▶ [Required work]
Starting at the line that contains "Formas de Pago (52, 2392)", set down each line exactly until the records end, keeping both ends and adding nothing.

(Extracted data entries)
────────────────────────────────────────
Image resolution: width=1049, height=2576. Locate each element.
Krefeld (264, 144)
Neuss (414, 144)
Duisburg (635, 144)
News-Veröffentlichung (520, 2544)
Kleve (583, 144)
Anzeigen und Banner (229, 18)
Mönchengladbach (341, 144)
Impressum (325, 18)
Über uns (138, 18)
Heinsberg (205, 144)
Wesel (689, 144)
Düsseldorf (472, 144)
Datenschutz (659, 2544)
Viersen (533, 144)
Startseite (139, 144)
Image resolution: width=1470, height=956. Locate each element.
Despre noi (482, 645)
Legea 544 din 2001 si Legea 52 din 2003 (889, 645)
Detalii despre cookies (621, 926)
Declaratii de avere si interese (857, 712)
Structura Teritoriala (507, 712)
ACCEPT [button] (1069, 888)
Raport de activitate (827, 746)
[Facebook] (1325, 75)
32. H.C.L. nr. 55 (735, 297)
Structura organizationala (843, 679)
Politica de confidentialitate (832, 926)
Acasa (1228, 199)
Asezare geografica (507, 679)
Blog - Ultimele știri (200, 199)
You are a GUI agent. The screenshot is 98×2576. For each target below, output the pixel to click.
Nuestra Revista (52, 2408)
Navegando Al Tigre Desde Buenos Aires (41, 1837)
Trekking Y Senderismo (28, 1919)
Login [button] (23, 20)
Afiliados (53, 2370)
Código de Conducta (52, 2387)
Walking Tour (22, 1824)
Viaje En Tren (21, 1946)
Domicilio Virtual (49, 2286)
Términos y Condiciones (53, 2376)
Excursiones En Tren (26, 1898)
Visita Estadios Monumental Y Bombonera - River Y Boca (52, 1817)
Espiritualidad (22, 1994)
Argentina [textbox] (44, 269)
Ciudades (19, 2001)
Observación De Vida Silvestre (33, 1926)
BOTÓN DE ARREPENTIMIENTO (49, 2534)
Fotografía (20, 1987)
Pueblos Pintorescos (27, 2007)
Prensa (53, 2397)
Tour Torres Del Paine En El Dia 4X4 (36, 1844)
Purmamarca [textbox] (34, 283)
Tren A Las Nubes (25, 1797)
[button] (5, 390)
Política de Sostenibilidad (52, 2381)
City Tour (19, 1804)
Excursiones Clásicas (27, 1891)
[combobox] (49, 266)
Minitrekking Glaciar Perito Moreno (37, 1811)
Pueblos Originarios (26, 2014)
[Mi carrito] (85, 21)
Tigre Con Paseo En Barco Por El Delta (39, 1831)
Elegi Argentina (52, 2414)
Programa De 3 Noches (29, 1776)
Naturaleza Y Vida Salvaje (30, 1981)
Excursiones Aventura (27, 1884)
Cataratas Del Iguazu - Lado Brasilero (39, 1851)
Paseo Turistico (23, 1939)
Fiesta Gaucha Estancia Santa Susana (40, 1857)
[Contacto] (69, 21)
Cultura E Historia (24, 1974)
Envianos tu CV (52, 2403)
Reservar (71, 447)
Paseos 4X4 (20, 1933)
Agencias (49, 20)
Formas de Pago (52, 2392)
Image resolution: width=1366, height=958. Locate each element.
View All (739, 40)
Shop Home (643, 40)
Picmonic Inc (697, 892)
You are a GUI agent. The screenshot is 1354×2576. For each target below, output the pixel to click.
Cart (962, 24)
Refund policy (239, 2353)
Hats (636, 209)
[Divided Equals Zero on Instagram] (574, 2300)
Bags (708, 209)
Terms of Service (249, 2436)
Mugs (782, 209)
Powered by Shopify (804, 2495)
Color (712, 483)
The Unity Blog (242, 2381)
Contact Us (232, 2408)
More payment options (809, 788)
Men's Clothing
────────────────────────────────────────
▶ [Answer to the exercise]
Formas de Pago (52, 2392)
Image resolution: width=1366, height=958. Locate each element.
View All (739, 40)
Shop Home (643, 40)
Picmonic Inc (697, 892)
You are a GUI agent. The screenshot is 1354×2576. For each target below, output the pixel to click.
Cart (962, 24)
Refund policy (239, 2353)
Hats (636, 209)
[Divided Equals Zero on Instagram] (574, 2300)
Bags (708, 209)
Terms of Service (249, 2436)
Mugs (782, 209)
Powered by Shopify (804, 2495)
Color (712, 483)
The Unity Blog (242, 2381)
Contact Us (232, 2408)
More payment options (809, 788)
Men's Clothing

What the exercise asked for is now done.